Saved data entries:
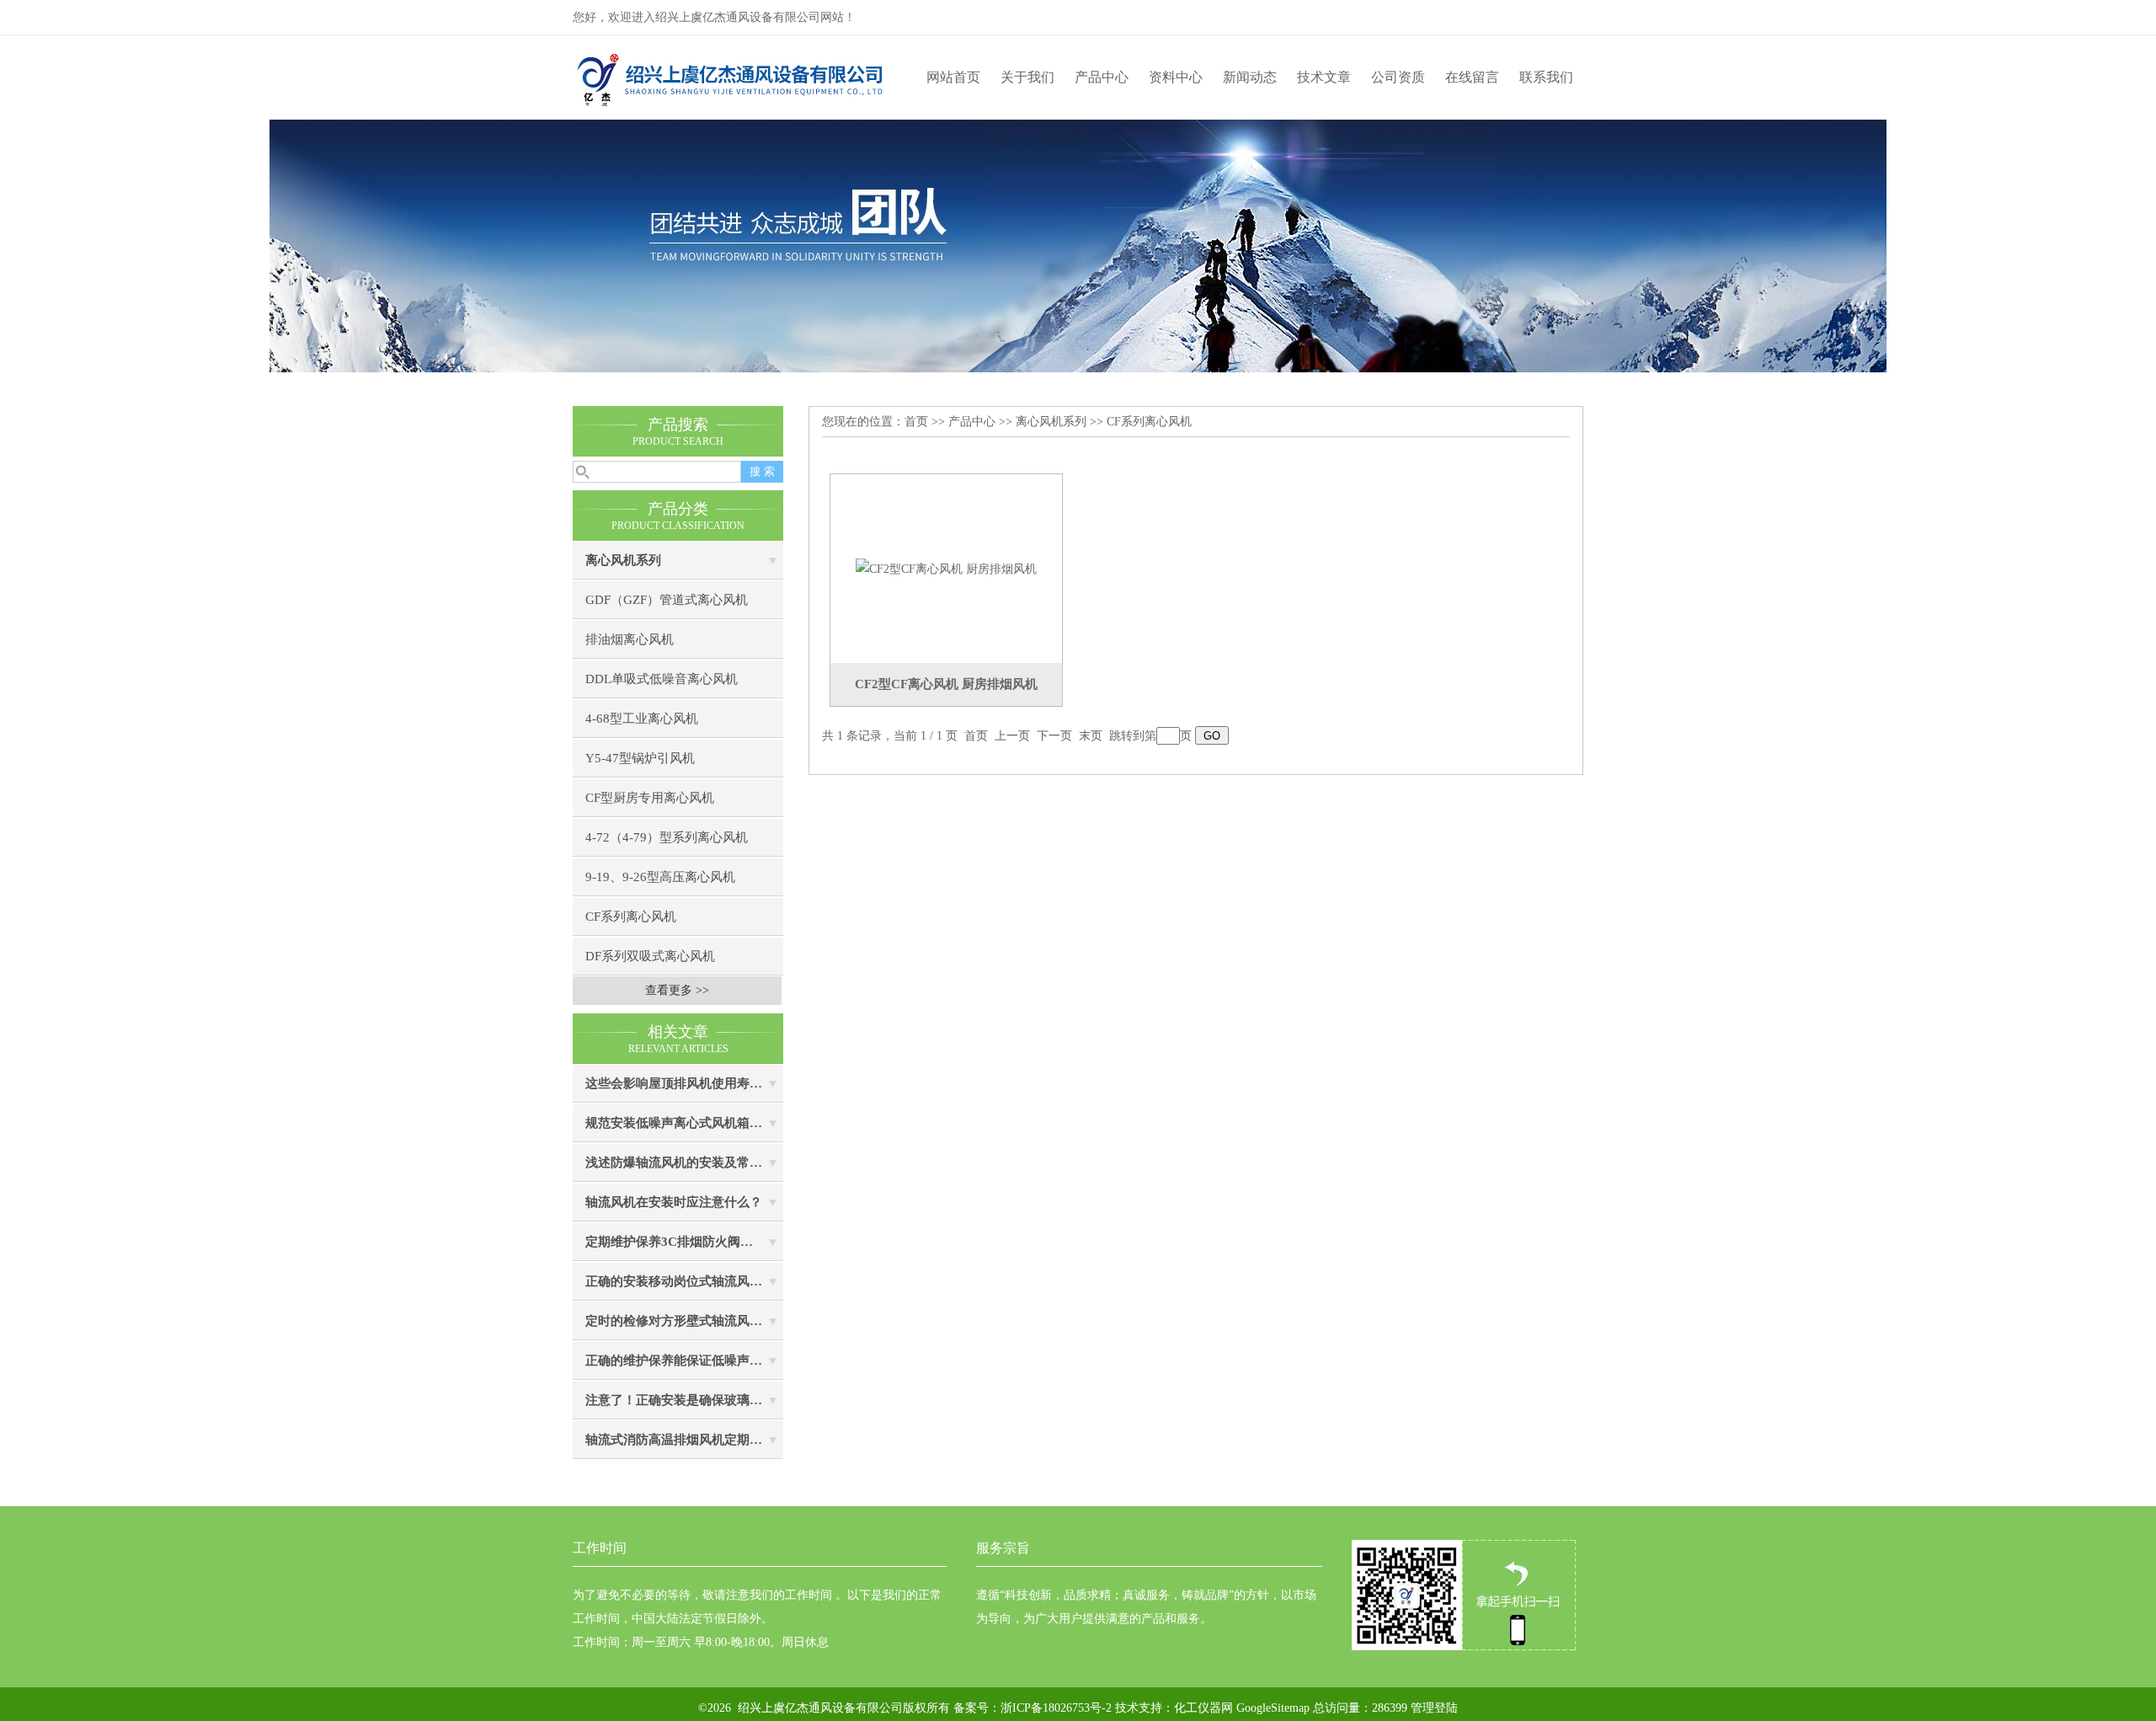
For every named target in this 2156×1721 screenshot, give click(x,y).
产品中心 (1102, 77)
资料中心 (1176, 77)
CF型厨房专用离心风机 (649, 797)
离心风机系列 (623, 560)
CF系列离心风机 (630, 916)
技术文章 (1324, 77)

#### TASK ITEM:
Return all the data exactly, and keep the pictures out.

#### OUTPUT OF THE TASK:
For every named target in this 2156×1721 screenshot, give click(x,y).
产品中心 (1102, 77)
资料中心 (1176, 77)
CF型厨房专用离心风机 (649, 797)
离心风机系列 (623, 560)
CF系列离心风机 (630, 916)
技术文章 (1324, 77)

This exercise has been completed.